Atomic Replace in Polaris

Mar 23, 2022
Jad Naous

We recently launched Polaris, our offering of a fully managed database as a service built on top of Apache Druid. With Polaris, we wanted to make it easier for anyone to get started building modern analytics applications. More importantly, one of our core philosophies with Polaris is to make sure that every capability we make available in Polaris is rock solid and makes no surprises to users. To that end, even though Apache Druid provides the ability for users to replace data atomically, we didn’t offer it because we considered it “surprising” to users. Today we’re announcing that Imply has made it possible for both users of open-source Apache Druid as well as Polaris users to do atomic replacements of data intervals without worrying about surprising quirks.

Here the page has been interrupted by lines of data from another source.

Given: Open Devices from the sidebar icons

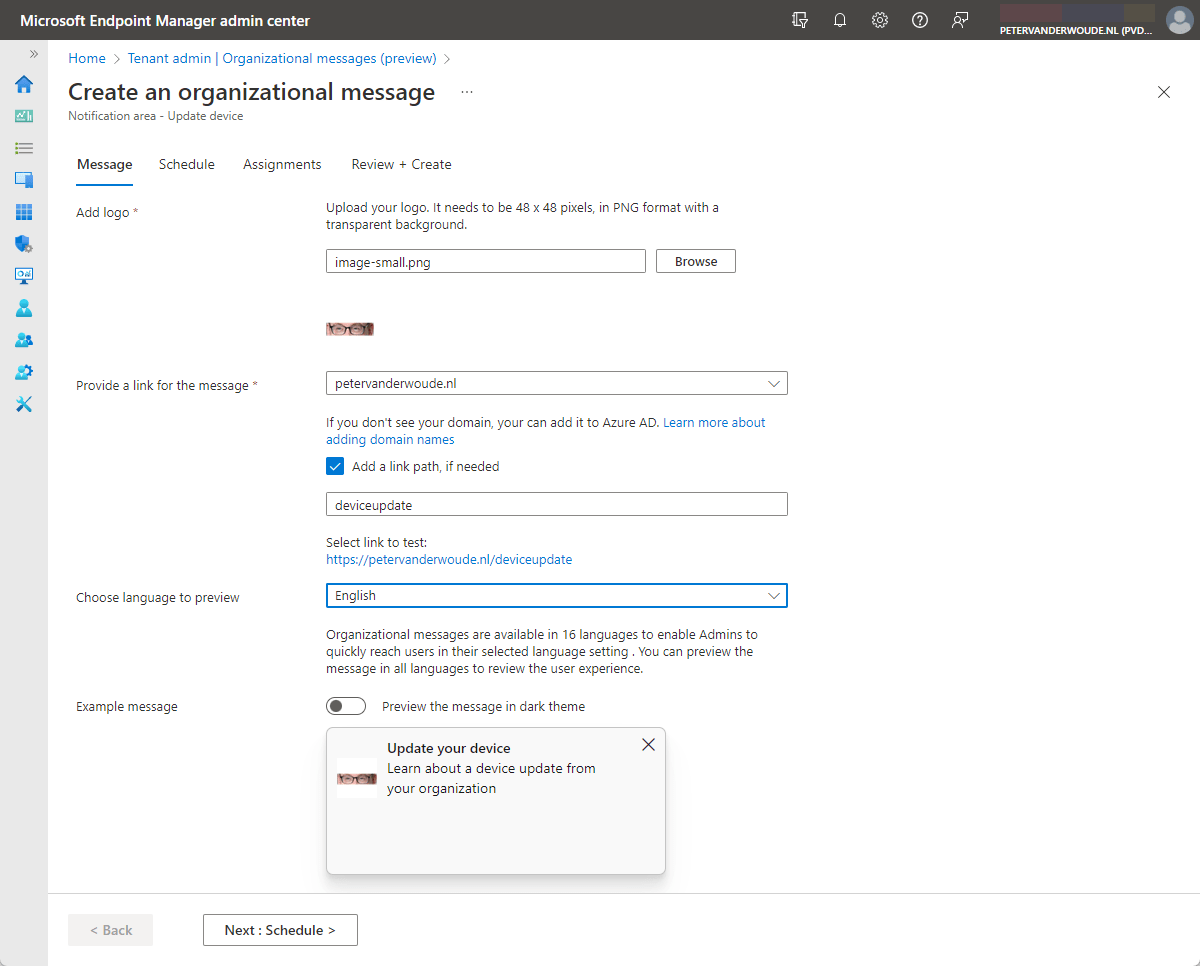Looking at the screenshot, I should [x=23, y=179].
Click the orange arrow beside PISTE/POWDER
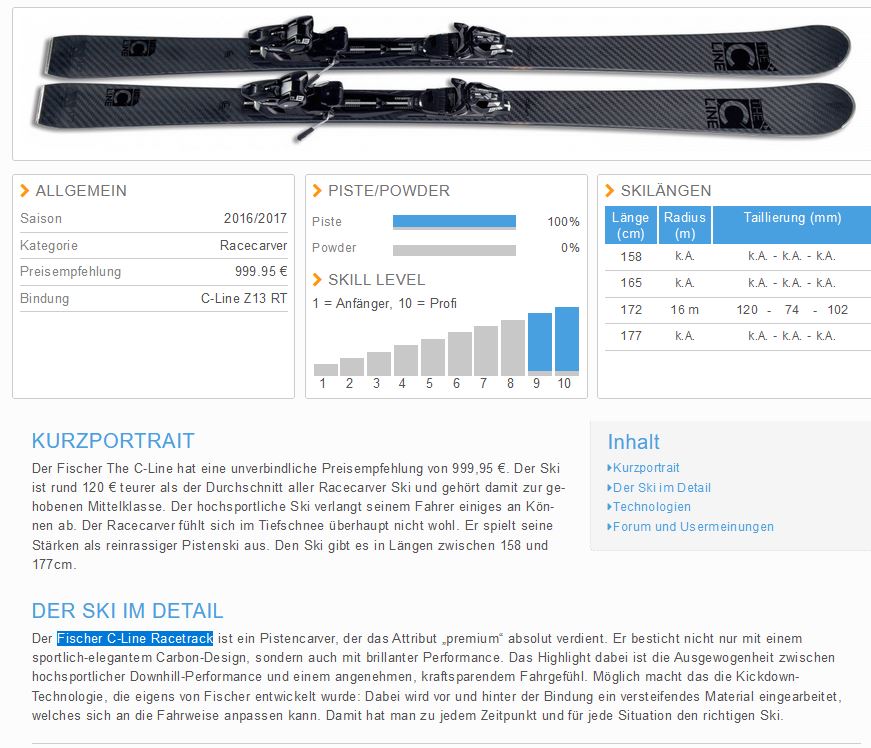 pyautogui.click(x=317, y=191)
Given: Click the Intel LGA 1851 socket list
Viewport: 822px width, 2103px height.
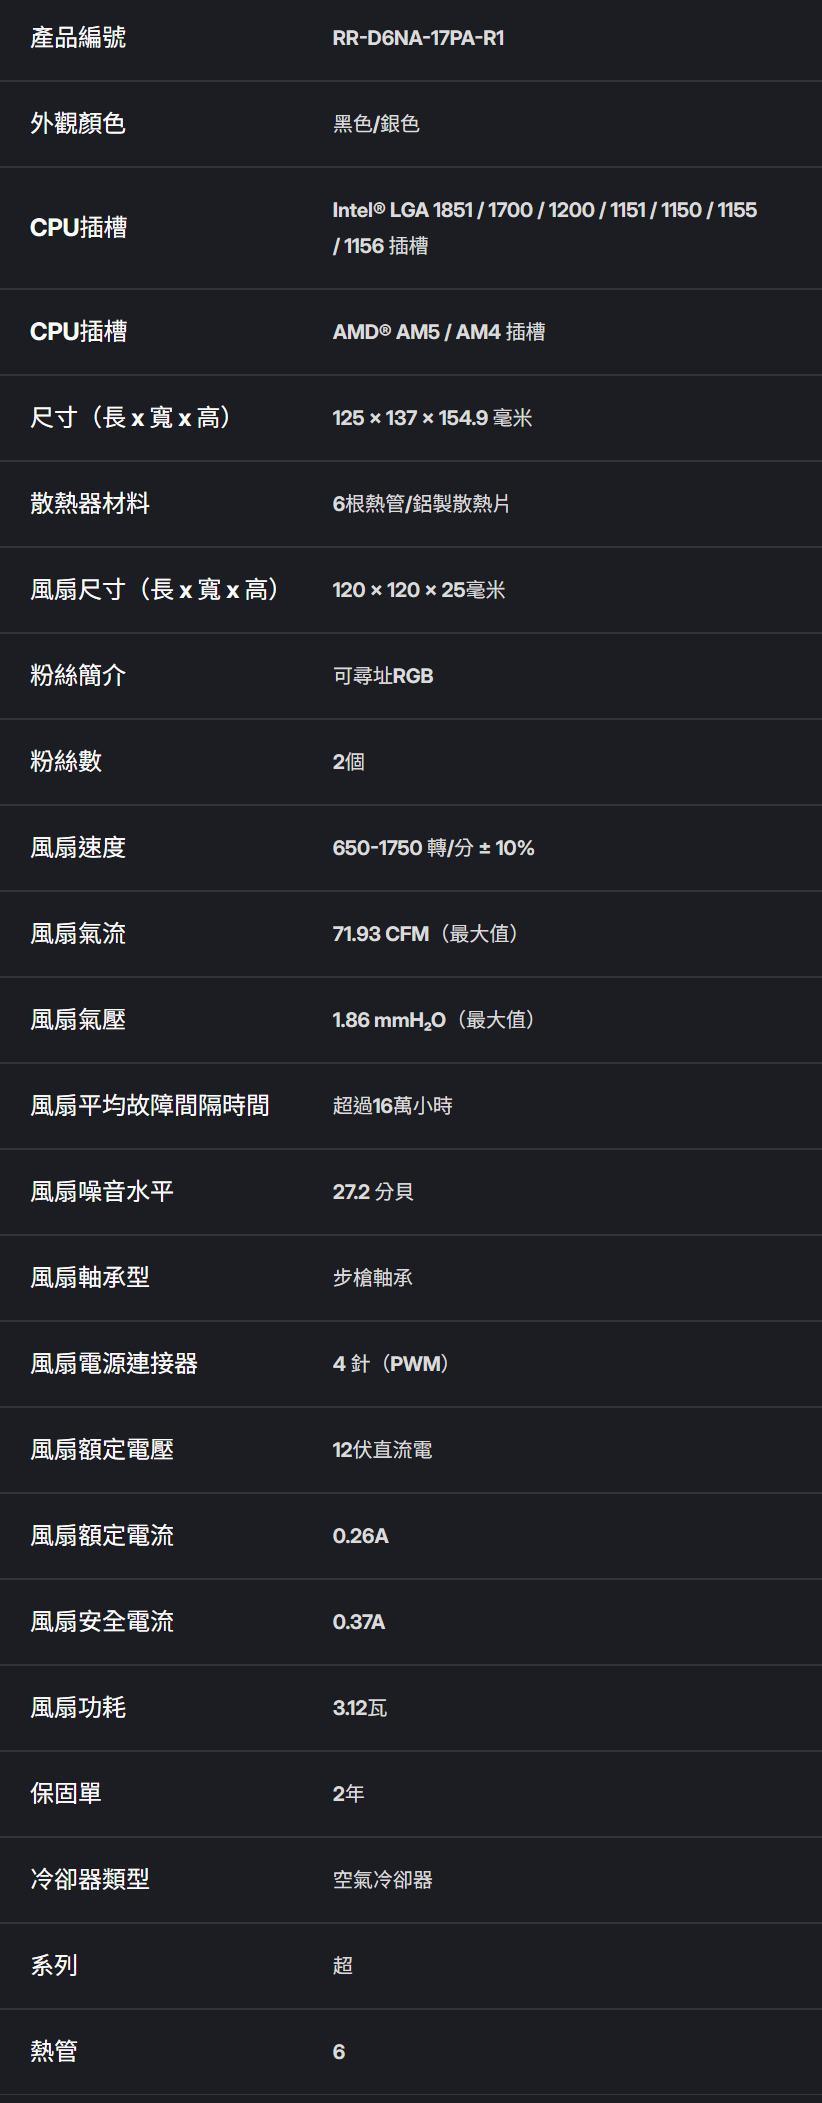Looking at the screenshot, I should coord(544,227).
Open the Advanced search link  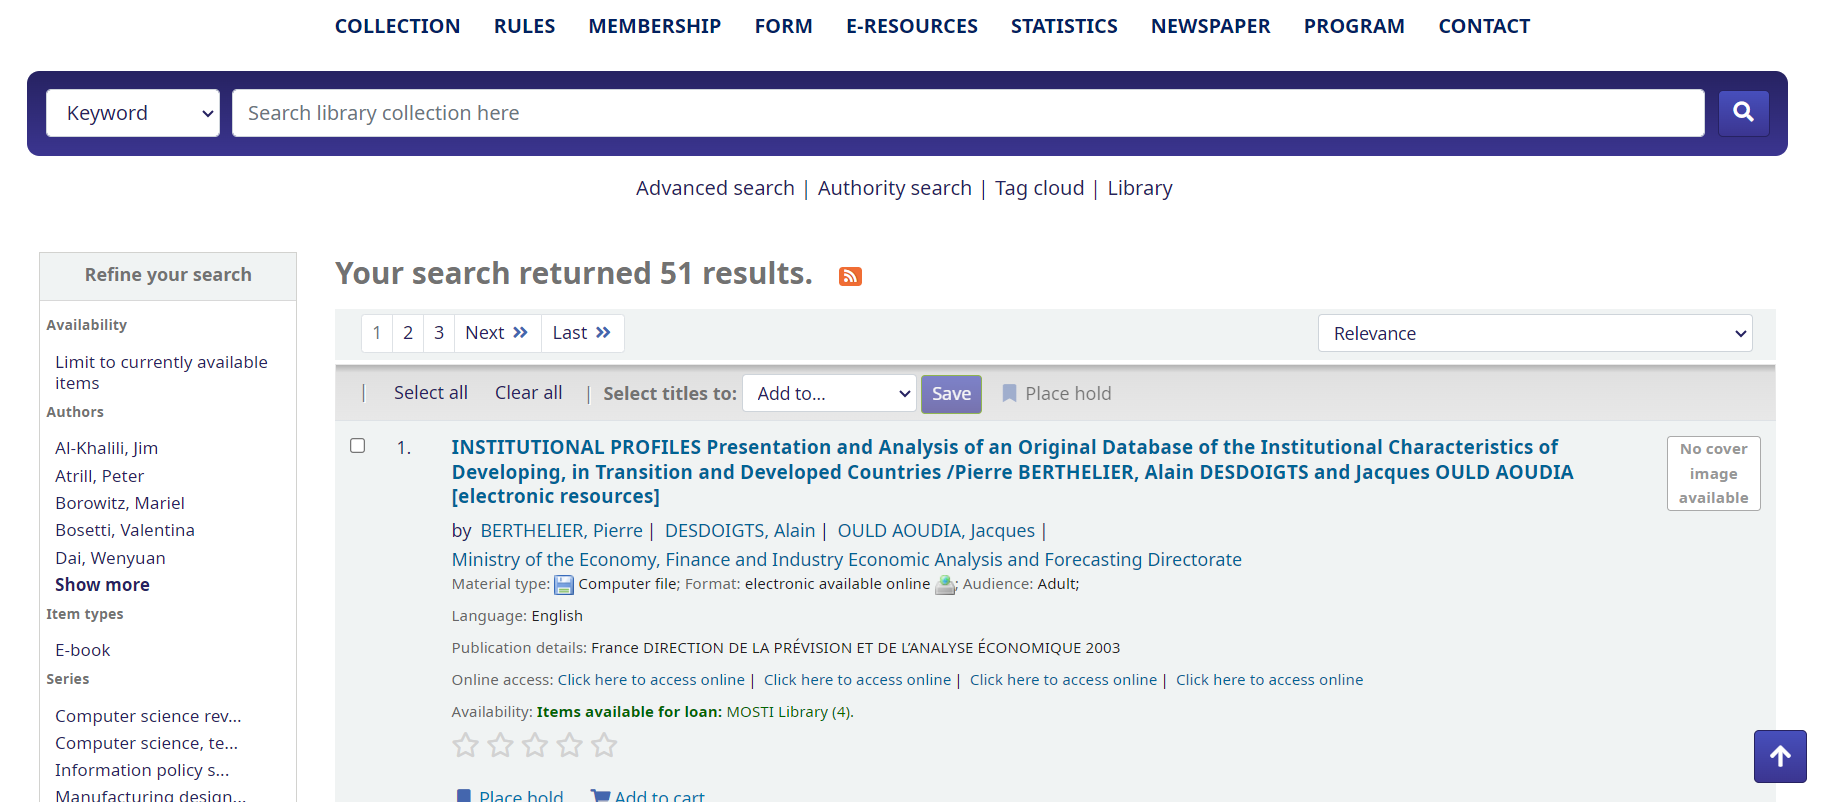715,188
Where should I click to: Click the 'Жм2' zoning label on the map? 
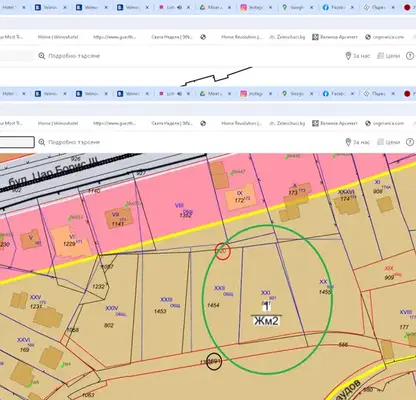coord(266,321)
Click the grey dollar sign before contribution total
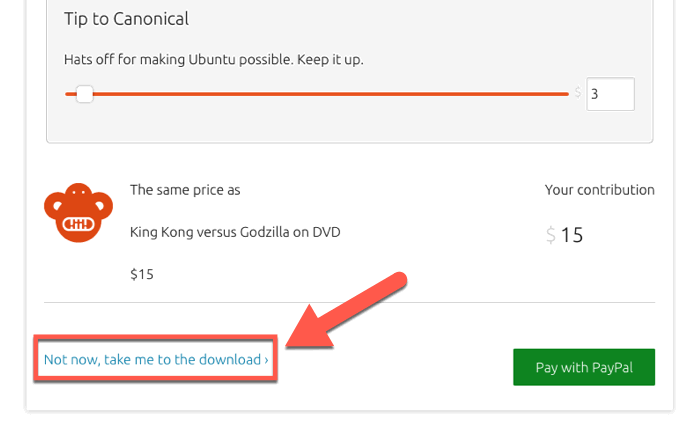700x434 pixels. (550, 236)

Apache Druid’s replacement functionality offered users the ability to atomically replace data… with a twist. As readers familiar with Apache Druid may know, data in Druid is partitioned by time, and many of the data management operations that Druid offers work on a time-partition by time-partition basis. When asked to replace an interval of data, Druid will replace whole partitions within that interval with new data, but, and here’s the twist, only for partitions that actually have replacement data. Partitions within the replacement interval for which there’s no replacement data are not touched.

As an example, consider the below setup for an interval of data the user wants to replace, containing four time partitions (also known as time chunks by Druid developers). Now, say originally the data had [a0, b0, c0, d0] for each partition. The replacement data has [a1, <nothing>, b1, c1], meaning that, for the second partition, we didn’t have any data to replace the old data with. Users would generally expect that the resulting data available in Druid after a replacement would look like [a1, null, c1, d1]. Unfortunately, the replacement result is [a1, b0, c1, d1]; the data in the old partition continues to be available.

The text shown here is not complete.